Lee Parsons Gagliardi (July 17, 1918 – October 30, 1998) was a United States district judge of the United States District Court for the Southern District of New York.

Education and career

Born in Larchmont, New York, Gagliardi received an Artium Baccalaureus degree from Williams College in 1941. He received a Bachelor of Laws from Columbia Law School in 1947. He was a United States Naval Reserve Lieutenant from 1942 to 1945. He was an assistant to the general attorney of the New York Central Railroad Company from 1948 to 1955. He was in private practice of law in New York City from 1955 to 1972. He was Chairman of the Board of Police Commissioners in Mamaroneck, New York from 1970 to 1972.

Federal judicial service

Gagliardi was nominated by President Richard Nixon on December 2, 1971, to the United States District Court for the Southern District of New York, to a new seat created by 84 Stat. 294. He was confirmed by the United States Senate on December 11, 1971, and received his commission on December 15, 1971. He assumed senior status on July 17, 1985. His service was terminated on October 30, 1998, due to his death in Manchester, Vermont.

> [Provided material]
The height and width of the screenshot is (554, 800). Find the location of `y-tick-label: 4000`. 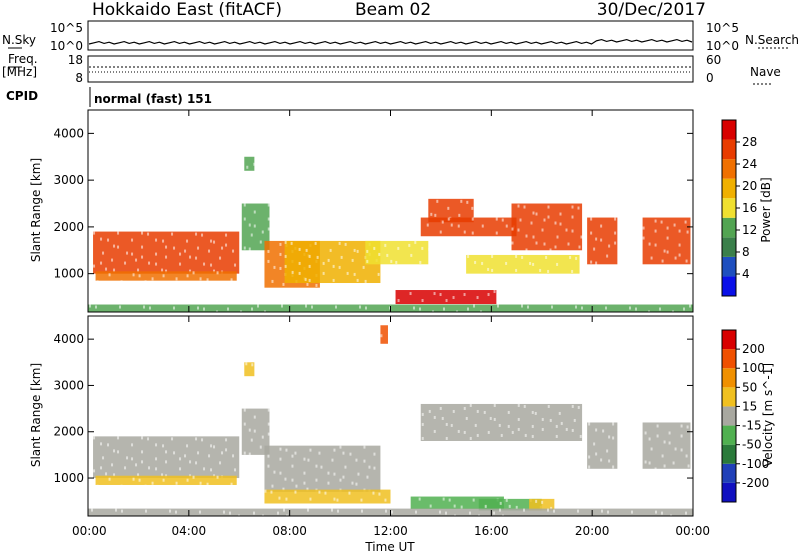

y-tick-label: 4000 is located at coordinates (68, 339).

> [What is being asked] Reproduce verbatim the portion of the Gagliardi biography that starts at "Federal judicial service" and stops after "in Manchester, Vermont.".

> [Exercise answer]
Federal judicial service

Gagliardi was nominated by President Richard Nixon on December 2, 1971, to the United States District Court for the Southern District of New York, to a new seat created by 84 Stat. 294. He was confirmed by the United States Senate on December 11, 1971, and received his commission on December 15, 1971. He assumed senior status on July 17, 1985. His service was terminated on October 30, 1998, due to his death in Manchester, Vermont.